Früher hatte Wattenscheid die SG, heute hat Wattenscheid den neuen Max Schmeling.

Früher hatte Wattenscheid die SG, heute hat Wattenscheid den neuen Max Schmeling.

Agit Kabayel hat sich hochgeboxt. Jetzt tritt der Mann aus dem Pott in Riad bei einer Boxshow auf, die Kenner als besten Kampfabend der Geschichte preisen. Gegen einen Koloss aus China kämpft Kabayel um das Recht, Schwergewichts-König Oleksandr Usyk zu fordern. In Deutschland ist das Interesse daran merkwürdig gering.

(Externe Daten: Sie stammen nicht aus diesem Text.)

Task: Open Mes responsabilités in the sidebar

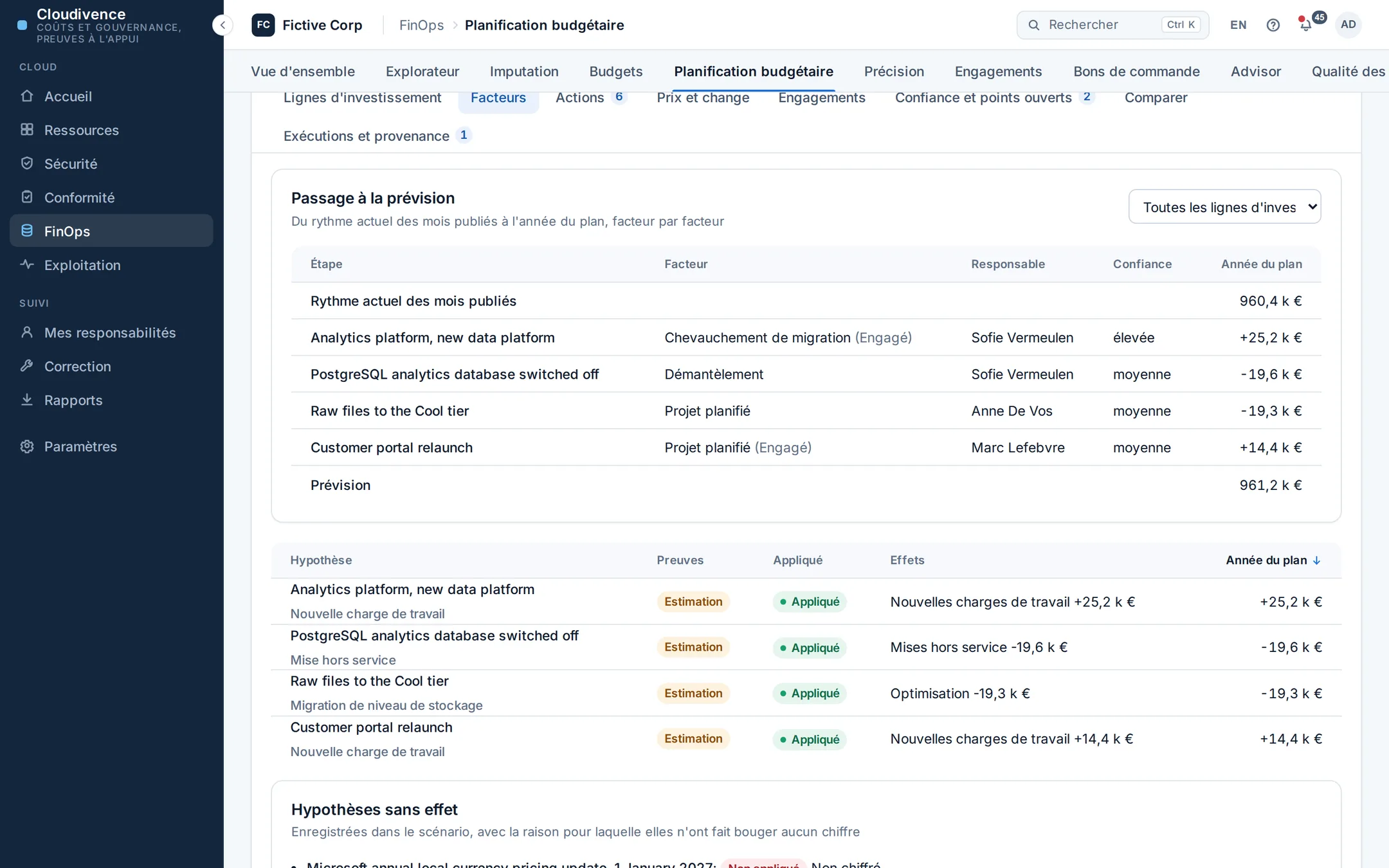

"Mach den Mann nervös", sagt Sükrü Aksu, während Agit Kabayel auf den riesigen Sandsack im Düsseldorfer "UFD-Gym" einschlägt. Draußen pfeift ein garstiger Wind durch die Kölner Straße. Drinnen, wo die Tränen des Schindens verdampfen, herrscht dicke Luft, steht der Schweiß unter der niedrigen Decke. Werktag für Kabayel. Es ist Mitte Februar und die letzte Woche vor seinem Abflug nach Saudi-Arabien.

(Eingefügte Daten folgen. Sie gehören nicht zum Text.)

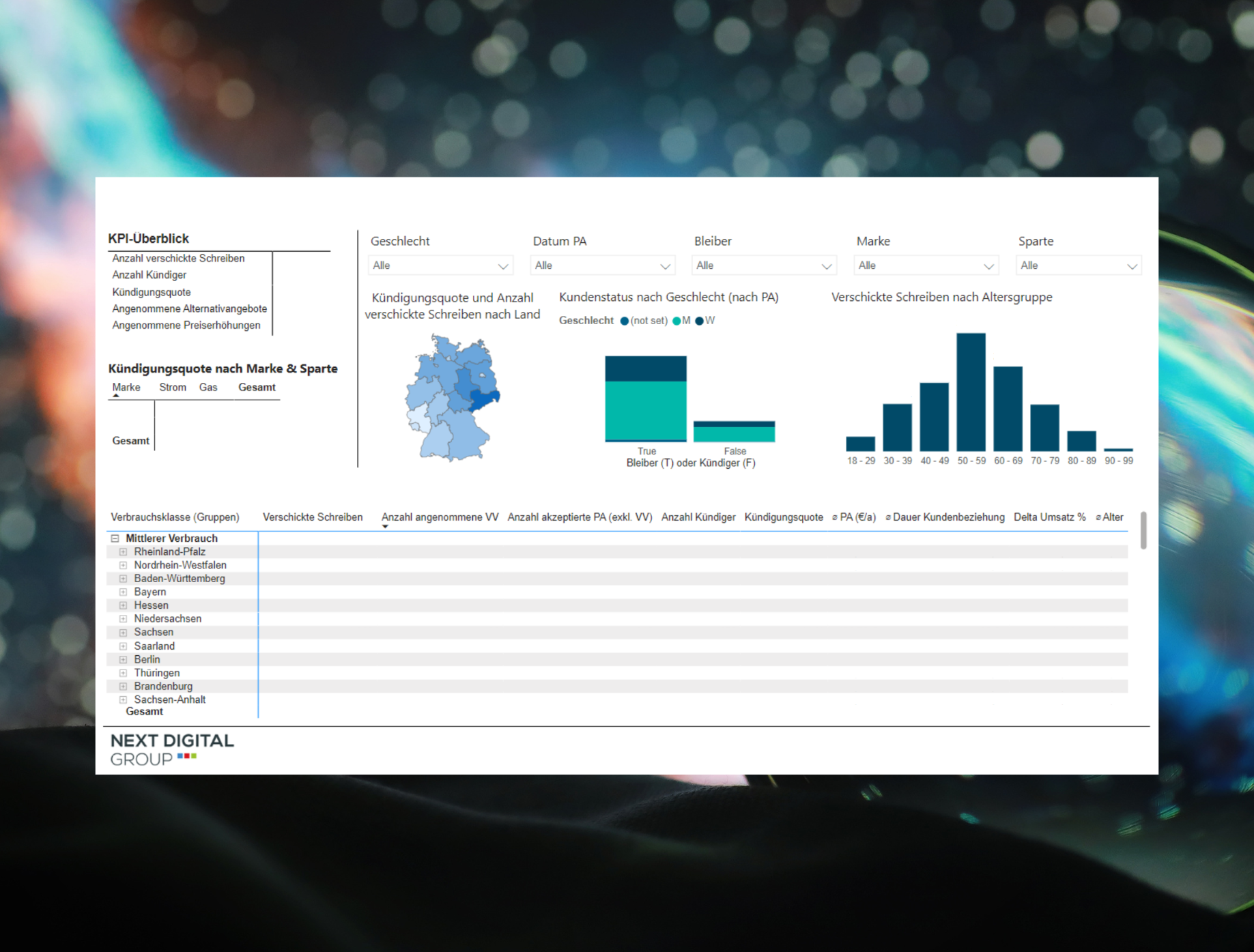Open the Datum PA filter dropdown
This screenshot has width=1254, height=952.
click(x=602, y=265)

Der Mann, den Deutschlands bester Preisboxer am 22. Februar in der Kingdom Arena von Riad nervös machen soll, heißt Zhang Zhilei. Ein 1,98 Meter großer, an die 130 Kilogramm schwerer Chinese mit einem riesigen Schädel, von dem nicht wenige Experten sagen, keiner haue im Schwergewicht zurzeit härter. Im Jahr 2023 knipste Zhang dem hochgehandelten Joe Joyce mit einem rechten Konterhaken das Licht aus. Dem Engländer eilte der Ruf des unausknockbaren Granitkopfes voraus. Dann schlug der Koloss aus dem Reich der Mitte zu. "Chinese Power", kommentierte Zhang (Kampfname "Big Bang") lapidar.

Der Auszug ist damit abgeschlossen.